Schnelles Internet: Landkreis Sächsische Schweiz will Breitbandversorgung verbessern

Rund 69 Millionen Euro an Fördermitteln flossen aus dem Programm "Integrierte Ländliche Entwicklung" (ILE) in den vergangenen sieben Jahren in den Landkreis Sächsische Schweiz-Osterzgebirge.

Mit dem Geld wurden über 800 Projekte mit einer Gesamtinvestitionssumme von 132 Millionen Euro realisiert. Darüber informiert Landrat Michael Geisler (CDU) in seinem aktuellen Bericht an den Kreistag.

Mit den Fördermitteln wurden die Sanierung von Straßen, Wegen und Plätzen, der Umbau von Scheunen und anderen einst landwirtschaftlich genutzten Gebäuden zu Wohnungen, die Verbesserung der touristischen Infrastruktur sowie Wirtschaft und Kultur unterstützt. Die eine Hälfte der Vorhaben setzten die Kommunen um, die andere Hälfte sind privat finanzierte Projekte. Von den Fördermitteln gingen 30,3 Millionen Euro bzw. 44 Prozent der Gesamtsumme in die ILE-Region "Sächsische Schweiz". 73,6 Millionen Euro bzw. 54 Prozent der Mittel kamen Projekten in der ILE-Region "Silbernes Erzgebirge" zugute.

Mit dem Ende der aktuellen Förderperiode ist mit der Unterstützung des ländlichen Raumes nicht Schluss. Die Förderung läuft ab 2015 weiter. "Seit Mitte dieses Jahres entwickeln lokale Aktionsgruppen der zwei bisherigen ILE-Regionen neue Strategien für den Zeitraum bis 2020", heißt es in dem Informationsbericht. So sind beide Regionen dabei, sich um die Aufnahme in das Förderprogramm "Leader" zu bewerben. Dem Landkreis wurden für die kommenden fünf Jahre insgesamt 53 Millionen Euro an Fördermitteln in Aussicht gestellt. Davon würde das "Silberne Erzgebirge" 33,4 Millionen Euro erhalten und die Region "Sächsische Schweiz" 19,6 Millionen Euro. Für neue Projekte wurden bereits Konzepte erarbeitet. "Uns geht es um Themen, wie Familienfreundlichkeit unserer Kommunen, demografischer Dorfumbau, Mobilität für Alltag und Freizeit bis hin zum Breitbandausbau", so Kreischef Geisler.

Gerade bei der Breitbandversorgung für ein besseres und schnelleres Internet besteht Handlungsbedarf.

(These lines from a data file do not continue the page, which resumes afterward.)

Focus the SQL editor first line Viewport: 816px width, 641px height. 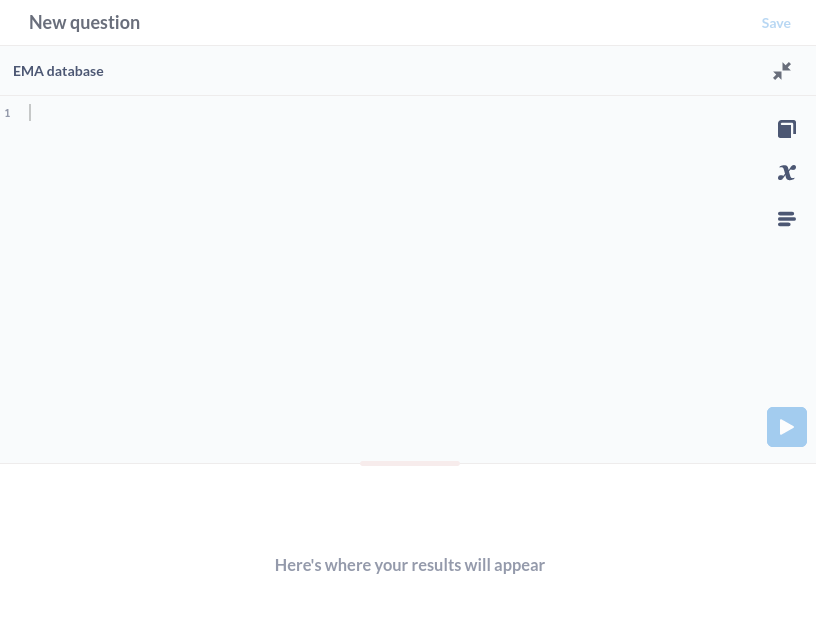pos(396,113)
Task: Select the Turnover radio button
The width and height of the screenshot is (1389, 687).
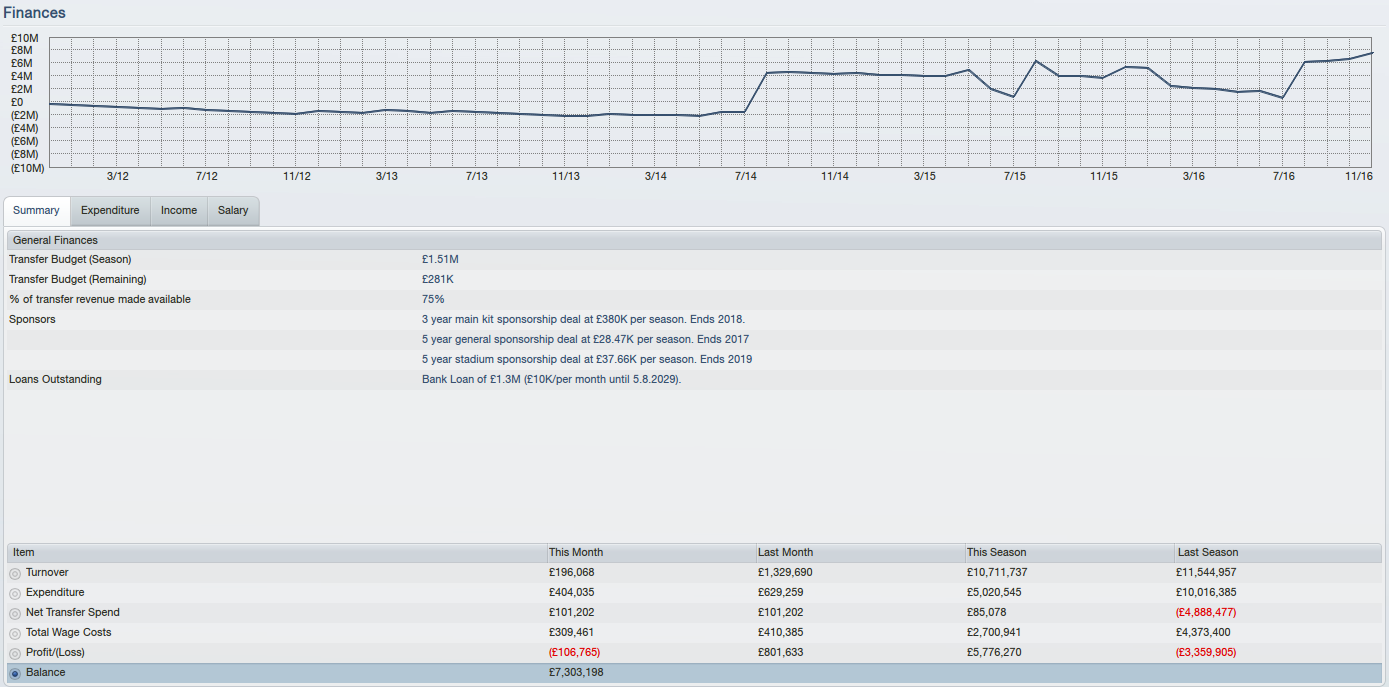Action: (15, 573)
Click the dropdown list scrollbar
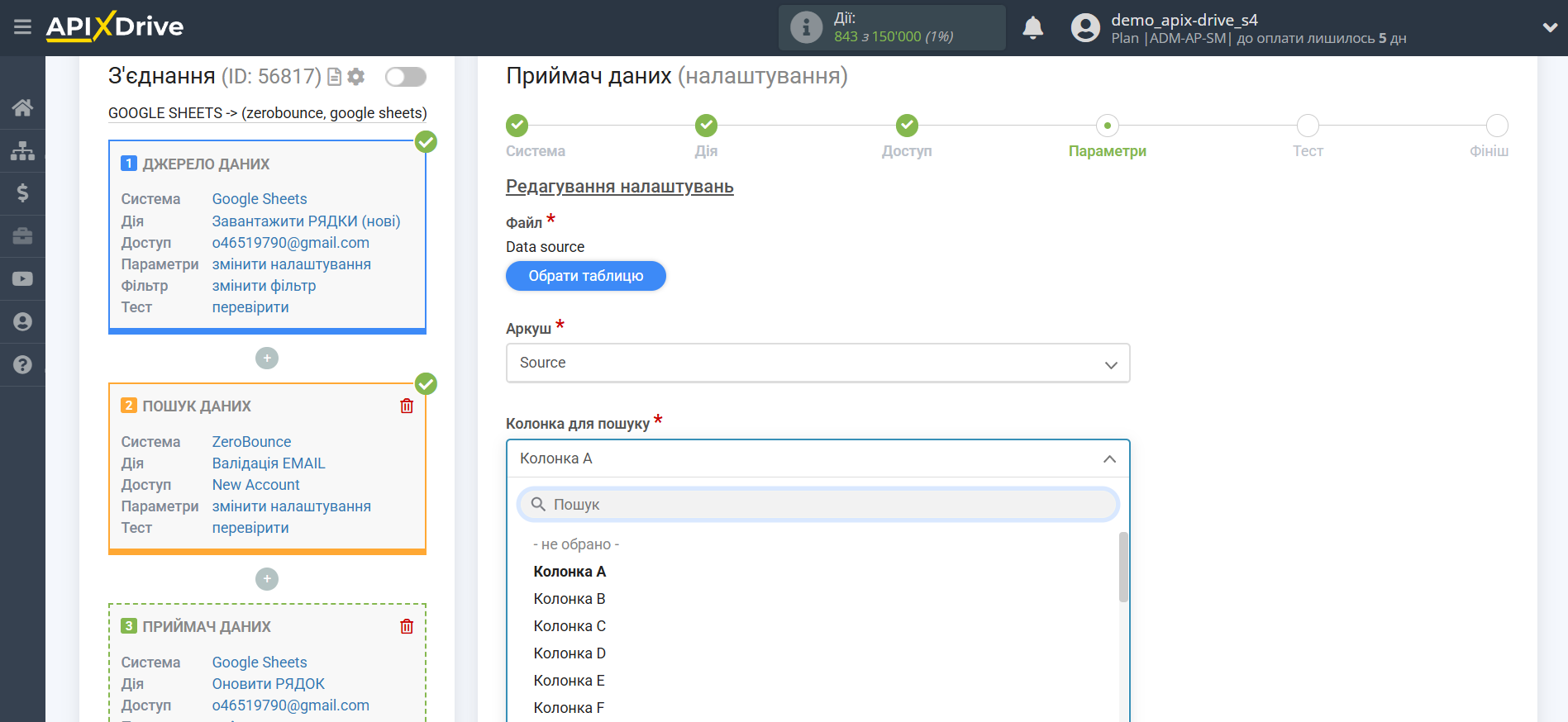The height and width of the screenshot is (722, 1568). (1123, 568)
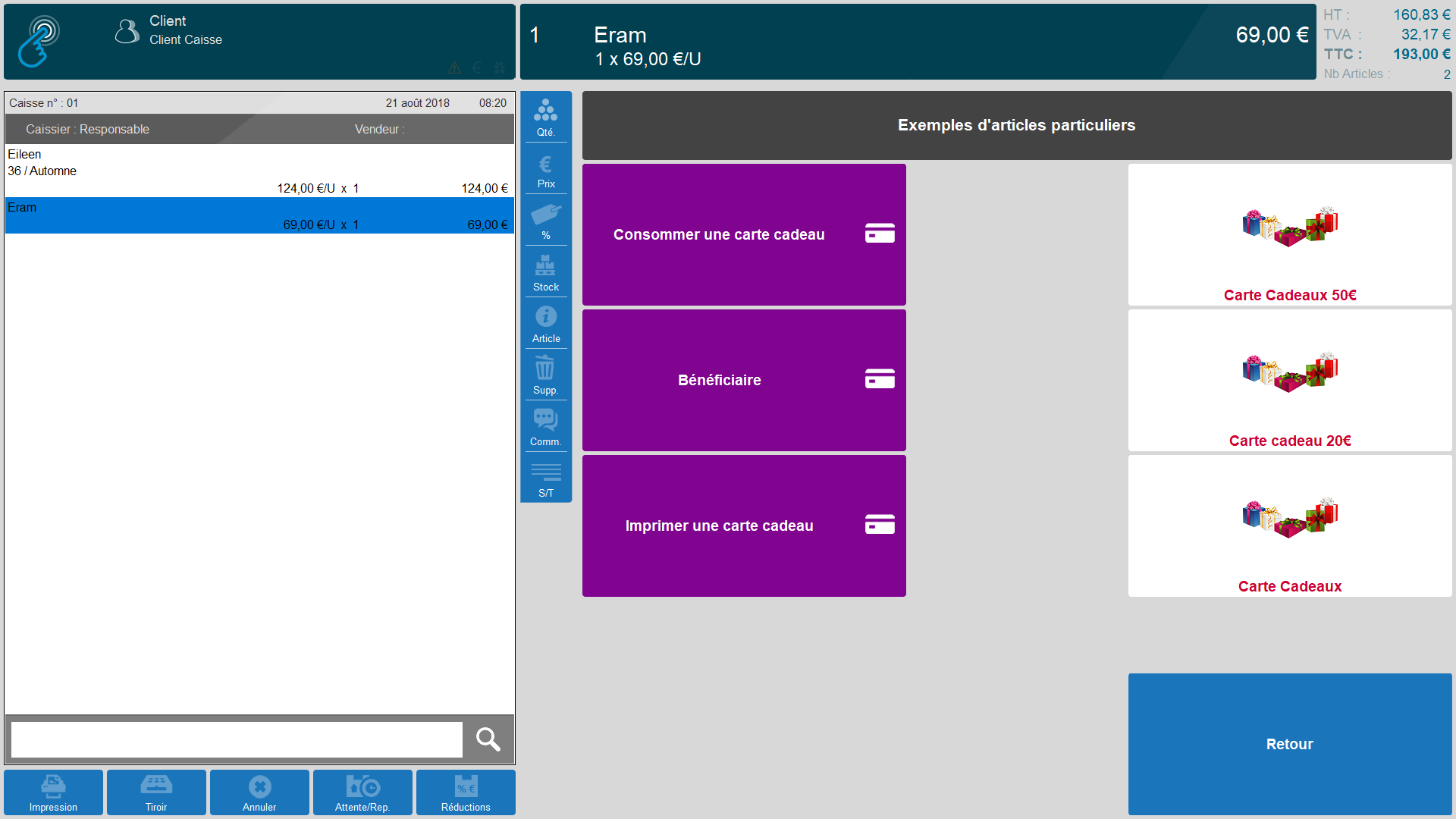Select the Bénéficiaire button

[744, 380]
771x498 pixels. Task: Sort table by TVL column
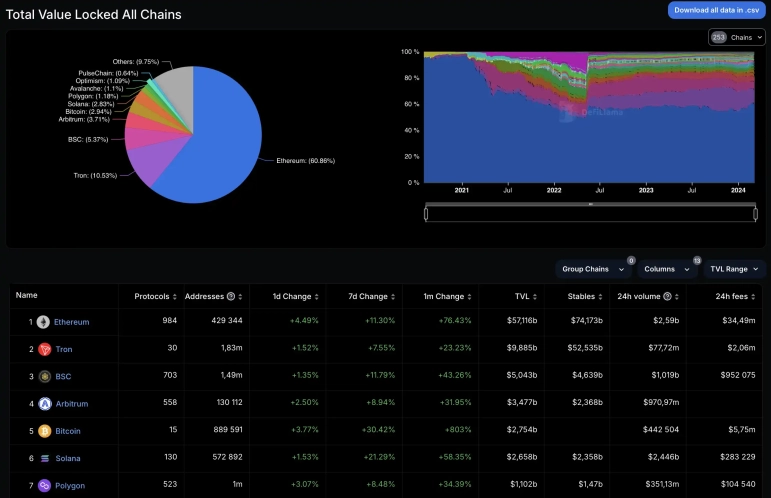(x=523, y=296)
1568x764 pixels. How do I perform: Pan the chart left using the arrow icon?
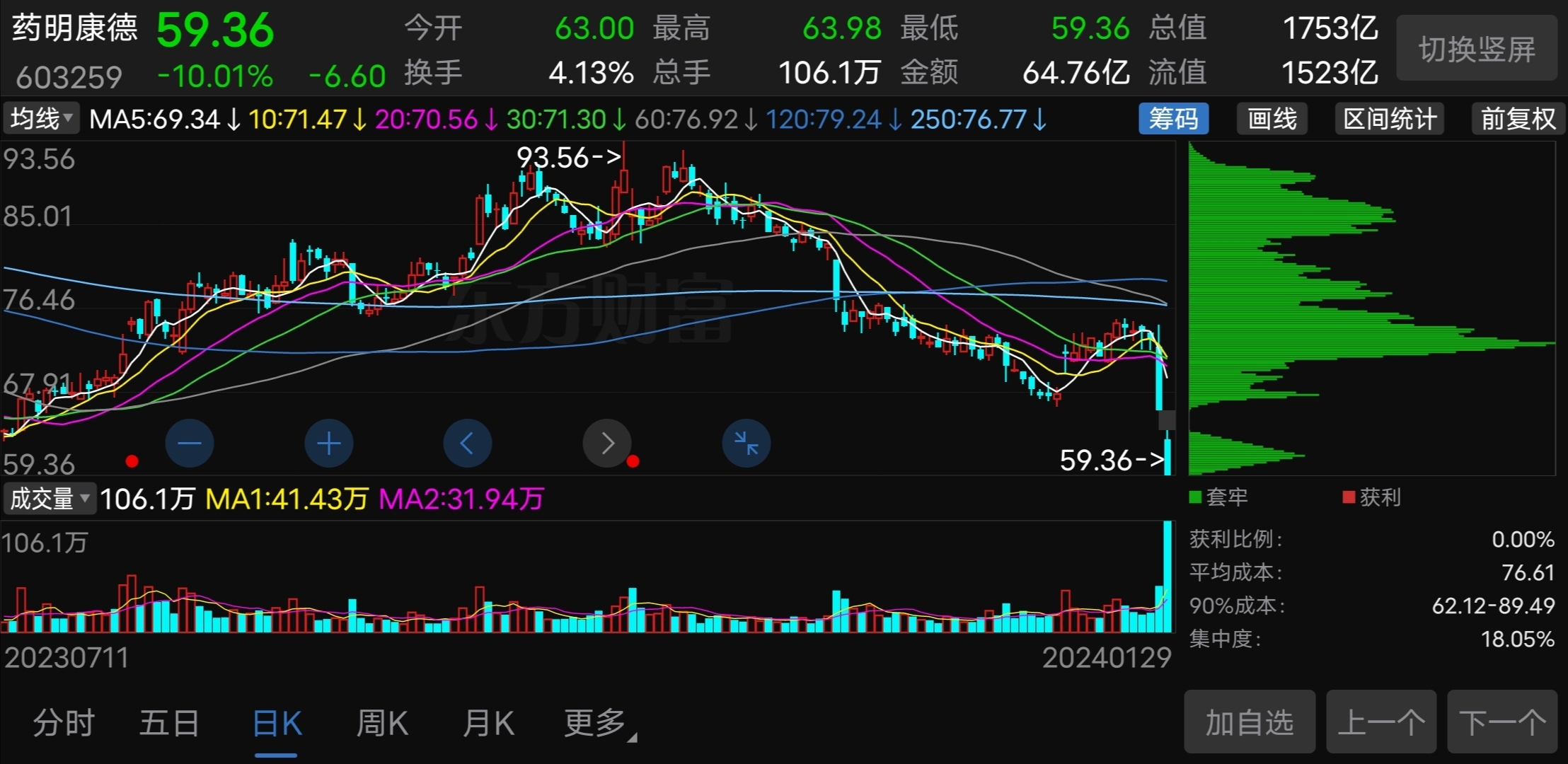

Eine Downloadgeschwindigkeit bis zwei Megabit in der Sekunde (Mbit/s) ist im Kreisgebiet weiträumig, aber nicht flächendeckend verfügbar. "Im Bereich der aktuell geeigneten "Standardversorgung" liegt der Landkreis Sächsische Schweiz-Osterzgebirge unter dem sächsischen Landkreisschnitt", berichtet Geisler. Über eine mittlere Bandbreite über sechs Mbit/s verfügen im Kreis 86 Prozent der Haushalte. Der sächsische Landkreisschnitt beträgt 91 Prozent. 16 Mbit/s liegen gerade einmal bei 45 Prozent der Haushalte an - damit sieben Prozentpunkte unter dem Landkreisschnitt. "Eine relativ gute Versorgung wird nur nahe Dresden, im Osten des Landkreises (Hohnstein, Neustadt, Stolpen und Sebnitz) sowie in Rabenau, Dippoldiswalde und Glashütte erreicht", informiert Geisler. Beim schnellen Internet mit 30 bzw. 50 Mbit/s im Download liegt der Landkreis auf einem ebenso niedrigen Niveau wie die anderen Landkreise.